Così allargo i miei orizzonti, osservo da nuove prospettive e imparo nuovi modi di pensare.  

Lavorare è qualcosa che faremo per gran parte della nostra vita, tanto vale che ci appassioni e se ci aiuta nel processo di crescita personale…meglio!  

La questione dei pochi fondi a disposizione, degli stipendi da fame e della precarietà la trovo avvilente. È frustrante dover sottostare a contratti miseri, irrisori, di fronte all’alta preparazione che si richiede a un ricercatore.  

Non ho le competenze giuste per esprimermi in merito, ma finché non sarà chiaro a tutti che la ricerca – in ogni ambito, non solo quello medico – è la risorsa fondamentale che consente il progresso umano a 360°, andremo poco lontano». 

Quali i suoi modelli al femminile e non solo? 

«Potrei risponderle in maniera scontata, facendo name-dropping di scienziate famose o donne di successo, ma la verità è che prendo ispirazione ogni giorno dalle persone che conosco, incontro o vedo sui media. Prendo spunto qua e là e costruisco un modello fittizio nella mia mente, una persona ideale; poi cerco di assomigliarle». 

Quali difficoltà sta incontrando come ricercatrice?  

«Sto imparando a nuotare.  E per rimanere in metafora, i primi mesi sono stati un corso intensivo: o nuoti o affoghi.  

Affrontare il mio primo lavoro nella ricerca, in un nuovo laboratorio, all’estero, con nuovi colleghi e un’altra lingua nella quale dovermi esprimere non è stato facilissimo. Né a livello professionale né a livello umano.  

Ma d’altra parte questa sfida me la sono cercata, era esattamente quello che volevo fare.  

La parte più difficile è stata imparare a lavorare in un team, nessuno ti prepara a questo, mi spiego: interfacciarsi con le persone nel modo giusto, capire cosa gli altri membri del gruppo si aspettano da te, imparare a comunicare chiaramente ciò che per noi magari è scontato.  Per tutto il resto invece sono stata molto, molto fortunata». 

I luoghi comuni su accennati rispondono a verità anche parziale? 

«Purtroppo sì, non è una novità né un mistero.  Ne sento parlare sui media e ho avuto decine di testimonianze dirette da colleghi e non.  

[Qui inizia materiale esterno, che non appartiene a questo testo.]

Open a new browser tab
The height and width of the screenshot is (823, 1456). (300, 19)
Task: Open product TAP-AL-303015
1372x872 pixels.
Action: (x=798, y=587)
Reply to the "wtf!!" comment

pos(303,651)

La situazione in Italia non è buona, per usare un eufemismo, ma spesso anche all’estero non sono da meno. Un po’ dovunque, se non ci fermiamo solo alle cifre ma facciamo un bilancio tra salario e costo reale della vita, gli stipendi dei ricercatori non sono alti e permettono di vivere senza troppi sfarzi.

Si deve tener conto del fatto che con l’avanzare dell’età le esigenze cambiano e magari uno ha delle “ambizioni” che vanno oltre il fare la spesa, tipo essere economicamente indipendenti, comprare una macchina, una casa, fare una vacanza, metter su famiglia… cose così.  

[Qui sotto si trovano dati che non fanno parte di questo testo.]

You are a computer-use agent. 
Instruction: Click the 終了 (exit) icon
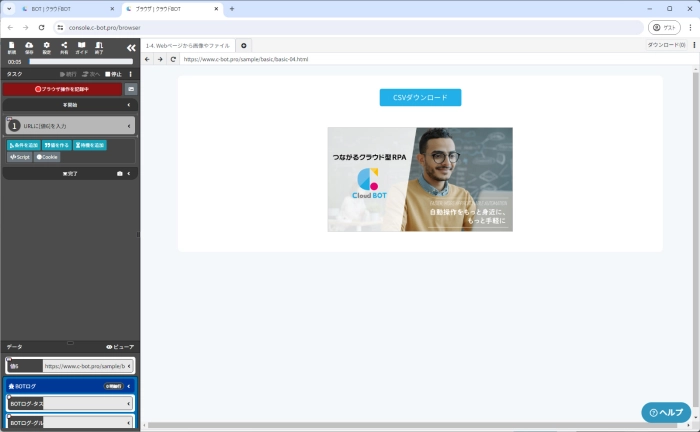99,47
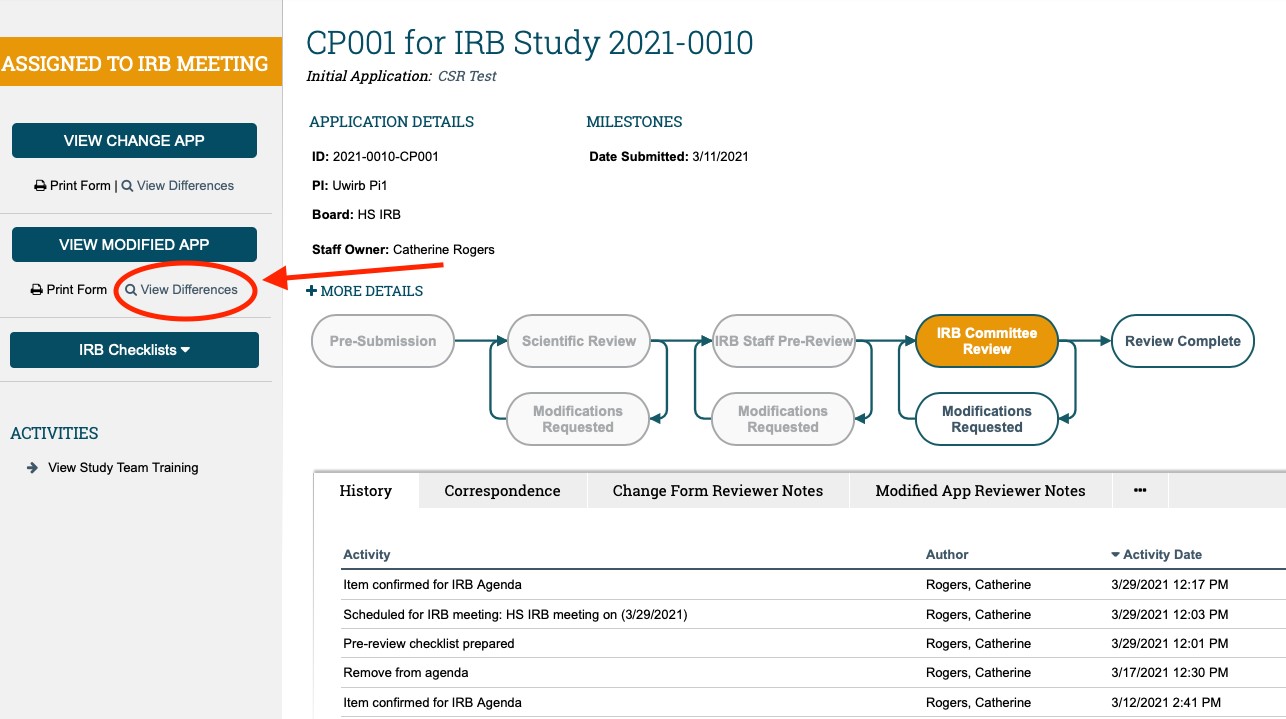Open the CSR Test initial application link
The width and height of the screenshot is (1286, 719).
click(466, 75)
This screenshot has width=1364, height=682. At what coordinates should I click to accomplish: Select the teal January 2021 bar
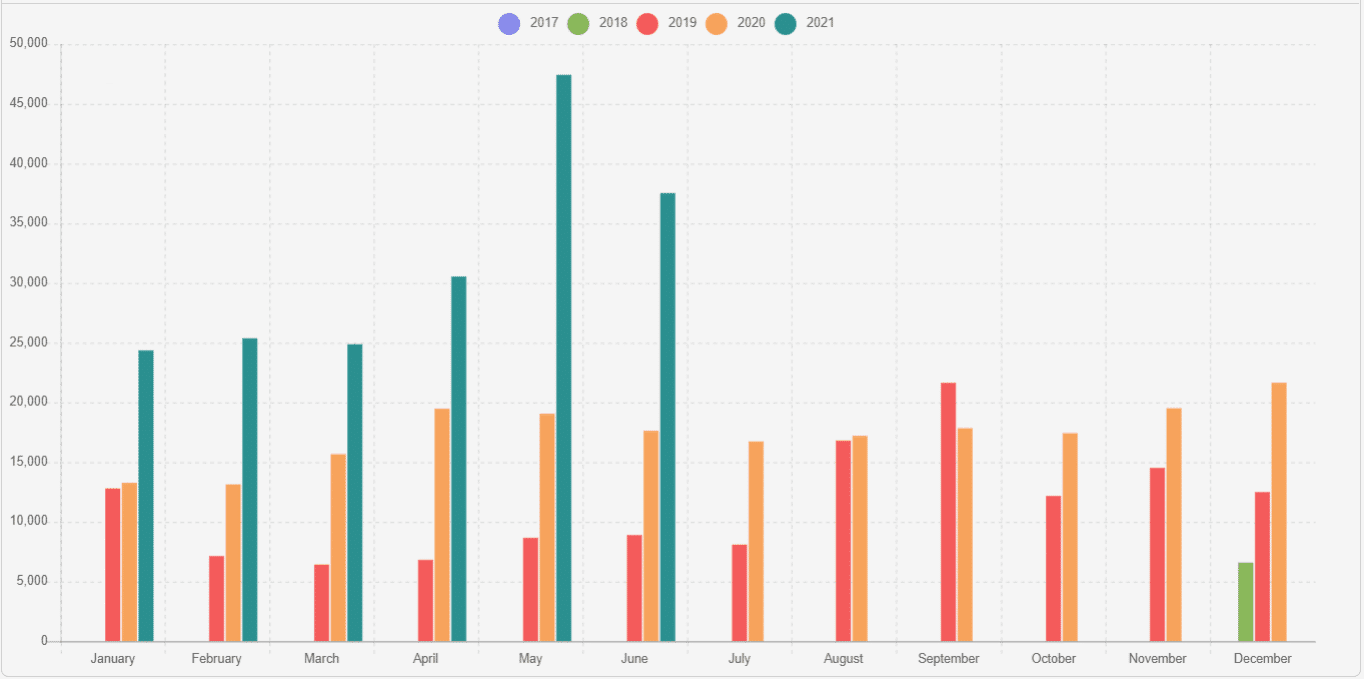point(146,496)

Le ho definite “ambizioni” di proposito, con salari bassi e precarietà costante anche le cose normali diventano sogni nel cassetto». 

Nella sua Bio è evidenziato il settore della sua preparazione: vaccini contro il Cancro.  A che punto siamo?  

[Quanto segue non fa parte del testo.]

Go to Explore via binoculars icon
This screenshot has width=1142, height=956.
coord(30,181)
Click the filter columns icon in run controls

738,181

«Ci stiamo lavorando, con tanto impegno.  Il cancro è una malattia complessa, ogni tumore è diverso dall’altro e ha delle caratteristiche proprie, e questo sicuramente non ci aiuta.  

Però, negli ultimi anni la ricerca, sia sul cancro che sui vaccini, ha fatto passi da gigante.  Se prima guardavamo a un vaccino come un miraggio adesso possiamo considerarlo un obiettivo». 

Che ne dice dello studio divulgato sui nostri quotidiani nazionali sul ruolo del microbioma nel cancro al colon retto? 

«Ecco, l’articolo sul NEJM che propone ci offre un bel punto di vista sulla complessità dell’argomento.  Qui sono stati trattati 12 pazienti affetti da cancro al colon retto, i cui tumori hanno una determinata caratteristica genetica ovvero il mismatch repair–deficiency, che però non è comune a tutte le persone affette da cancro al colon retto.  

E gli autori stessi suggeriscono che il microbioma dei pazienti (la flora batterica intestinale, per semplificare) giochi un ruolo nella risposta alla terapia.  

Per rispondere alla sua domanda, penso che lo studio sempre più approfondito del cancro ci porterà verso una medicina personalizzata ed estremamente efficace». 

Matilde, qual è il suo sogno da ricercatrice più ricorrente?  

«Un sogno vero e proprio non ce l’ho ma spesso mi sono immaginata a presentare dati che avessero un impatto, che fossero una chiave di volta nella lotta al cancro. Non per essere ricordata come ricercatrice, ma per migliorare la vita delle persone».